I’m at the library almost every day now for my infusion of books. Of the books I check out, I post maybe half of them here. Sometimes I struggle to get past the first sentence, sometimes the first fifty pages leaves me on the fence and I abandon it midway through. Never feel like you have to finish a book you’re not enjoying. Life is too short.

This post is an homage to the stack of books I just brought home. I read one (Art Povera), which I think was referenced by Harold Rosenberg, but it wasn’t on my spreadsheet used to track where I get recommendations/book ideas. The book itself is a great physical object– yellow hardcover with pink lines and black flourishes. It’s on loan from the Berkely Public Library through the Link+ system. Pub’d in 1969, it’s a collection of artists’ works and their thoughts, from Eva Hesse to Joseph Beuys and a dozen other men I’d never heard of. The best part of the book is the first page, “STATING THAT,” which outlines various things about the book “The book does not attempt to be objective since the awareness of objectivity is false consciousness” and “The book, when it reproduces the documentation of artistic work, refutes the linguistic mediation of photography,” etc.
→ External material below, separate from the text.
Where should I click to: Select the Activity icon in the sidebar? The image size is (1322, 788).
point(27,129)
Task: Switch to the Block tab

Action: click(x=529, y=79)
Next, on the subject of Harold Rosenberg, I dug up a copy of his privately published poems, Trance Above The Streets. Only 50 copies were made, in 1942, and somehow I got my hands on the copy that the University of Nevada at Reno has. Poor Harold. To be honest, the poems stink. I admit I was kind of hoping for this, since his art criticism is so high and mighty, it’s nice to see how far they can fall when put upon to create in their own right. For a taste, I bring you his “Woman’s Song:”

It is his sound from afar
The music of the man
Bent over the trees
The violin of his name

Dew and rain
And the rhythm of snow
A blue thing of evening
Behind the towers comes

Joined to his sobbing
The wind of his rage
Oh where is the end of
The space of his will

Gross, huh? Other terrible lines like “in my head the/commonplace/disappears like porpoises/among the clouds,/between my lips/a cigar of oxygen.”
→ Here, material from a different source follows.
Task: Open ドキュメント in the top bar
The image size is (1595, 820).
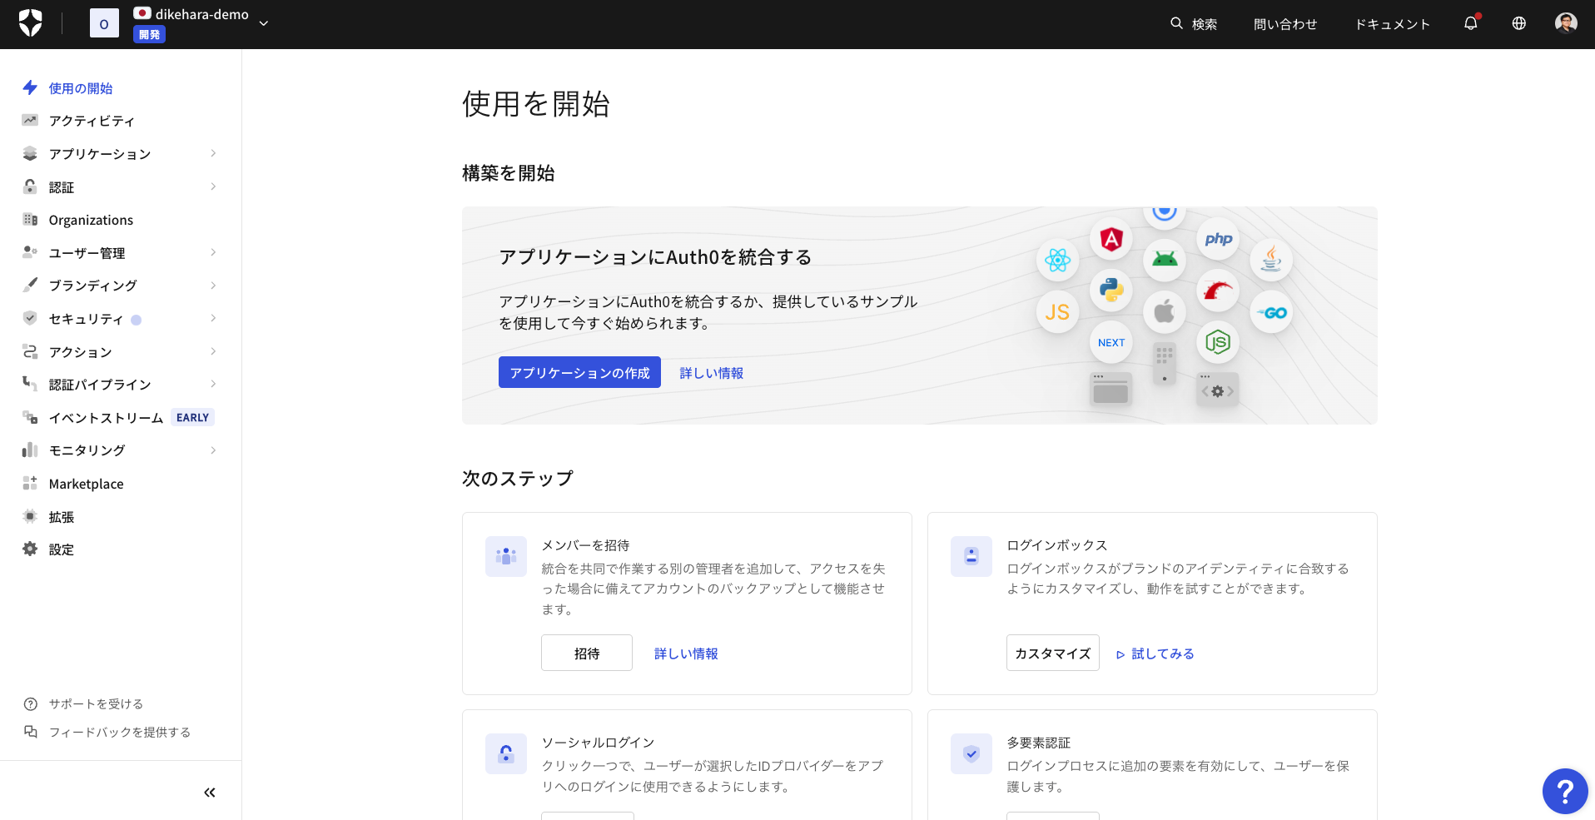Action: 1391,23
Three other books for the return pile:

  • Rebecca West’s Black Lamb & Grey Falcon. This is the second time I’ve checked it out thinking I needed to see what she was all about. Pass.
  • Queechy by Elizabeth Wetherell. Discovered via Louisa May Alcott, but definitely not in the mood. “Come, dear grandpa! –the old mare and the wagon are at the gate–all ready.” First line does not make me want more of this 19th century tale.
  • Ancilla’s Share: an indictment of sex antagonism. Despite the promising subject, the writing is just too dry dry dry.